# UTV with Plow or Skid Steer



## avking (Dec 1, 2010)

I recently moved into the mountains of Idaho and we get some serious snow. I have owned the house for 5 years and managed with an ATV with Plow and DR Power Snow Blower. But that was when it was a vacation house. Now we live here fulltime, I need a proper setup. My driveway is just a little shy of 1/3 mile and has one fairly steep 50' section. The rest is pretty normal, but we are limited on where we can put the snow. Have some very long pushes to get it to a point where we can then push it out to store it.

I am looking at two options. First is just pulling the trigger and getting a Skid Steer. I know for a fact that it will make quick work of what I need to do. But, at $15,900, I am having trouble with that option.

My second option is a UTV with a Plow. I can pickup a 09 Ranger XP for $8,700 or a 07 Mule 3010 Trans4x4 for $6,700. The Mule is a 4 seater. Neither have a cab, heater or plow on them now. In my situation, some sort of cab and heat is mandatory. For a plow, I would only go with a V plow that has all hydraulic or electric operations. I want to be able to do all adjustments without leaving my seat.

Do you guys think the Ranger or Mule would do better pushing snow? I have looked at the Boss & Moose V-Plows. What is more popular and are there anymore options for plows that fit what I need? It looks like $2,500 to $3,500 is what the complete plow setup is going to cost. Is there anywhere selling these for better prices? Where is the best deal on a cab and heater?

I would like your opinions and suggestions on the plow and UTV options. Also, if you think I should just say screw it and get the Skid, shout that as well.

Thanks guys.


----------



## ALC-GregH (Nov 26, 2008)

Get the skid loader. If you have a 1/3 mile long lane, then you probably have a large amount of property that you could use the loader on as well.


----------



## johnscram (Sep 23, 2009)

Ive used all 3 thru the years and i love my quad for plowing and i loved my rhino before i sold it and the skid steer always worked so well, it will push alot more than the UTV. As for the UTV the boss plow seems like the way to go, the cycle country is alot less beefed up! As for a cab and heater, tommy toppers sells some nice cabs that fit over the roll cage and i used this heater for a year or so inside the rhino, works well! As far as the money goes, your going to end up using both year round, around the property but you cant really put the snow where you want it as readily as you could with a skid. The UTV will still push alot and should do a great job.

http://www.buggiesunlimited.com/product.asp?sku=HTR UNV 194


----------



## sublime68charge (Dec 28, 2007)

Entries on where items appear
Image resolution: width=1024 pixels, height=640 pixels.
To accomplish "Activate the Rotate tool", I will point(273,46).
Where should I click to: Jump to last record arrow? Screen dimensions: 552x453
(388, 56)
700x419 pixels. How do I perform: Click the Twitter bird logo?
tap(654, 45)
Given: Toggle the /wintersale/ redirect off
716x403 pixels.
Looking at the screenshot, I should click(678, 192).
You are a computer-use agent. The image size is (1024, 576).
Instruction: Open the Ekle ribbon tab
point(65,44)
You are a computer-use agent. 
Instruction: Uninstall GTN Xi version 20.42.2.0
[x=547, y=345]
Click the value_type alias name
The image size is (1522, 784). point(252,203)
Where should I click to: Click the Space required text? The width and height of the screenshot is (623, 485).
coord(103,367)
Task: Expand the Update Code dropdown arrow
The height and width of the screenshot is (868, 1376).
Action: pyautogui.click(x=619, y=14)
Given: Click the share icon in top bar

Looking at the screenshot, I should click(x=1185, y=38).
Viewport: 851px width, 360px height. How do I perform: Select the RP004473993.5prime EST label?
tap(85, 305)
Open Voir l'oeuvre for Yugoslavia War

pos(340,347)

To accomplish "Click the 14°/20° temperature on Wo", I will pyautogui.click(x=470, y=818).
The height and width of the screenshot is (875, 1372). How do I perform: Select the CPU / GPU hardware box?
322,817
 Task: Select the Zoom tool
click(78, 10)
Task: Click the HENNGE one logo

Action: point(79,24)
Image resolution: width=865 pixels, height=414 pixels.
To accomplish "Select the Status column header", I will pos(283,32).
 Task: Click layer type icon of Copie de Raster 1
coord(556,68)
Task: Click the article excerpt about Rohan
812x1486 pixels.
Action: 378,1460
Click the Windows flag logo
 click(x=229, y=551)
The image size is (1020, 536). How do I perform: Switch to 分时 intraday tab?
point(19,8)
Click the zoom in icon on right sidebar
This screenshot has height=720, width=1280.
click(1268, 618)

Tasks to carry out
A. In the snow plowing thread, what does the skid steer cost?
B. From the snow plowing thread, print the text from "## johnscram (Sep" up to and including "a great job.".

The replies
A. $15,900

B.
## johnscram (Sep 23, 2009)

Ive used all 3 thru the years and i love my quad for plowing and i loved my rhino before i sold it and the skid steer always worked so well, it will push alot more than the UTV. As for the UTV the boss plow seems like the way to go, the cycle country is alot less beefed up! As for a cab and heater, tommy toppers sells some nice cabs that fit over the roll cage and i used this heater for a year or so inside the rhino, works well! As far as the money goes, your going to end up using both year round, around the property but you cant really put the snow where you want it as readily as you could with a skid. The UTV will still push alot and should do a great job.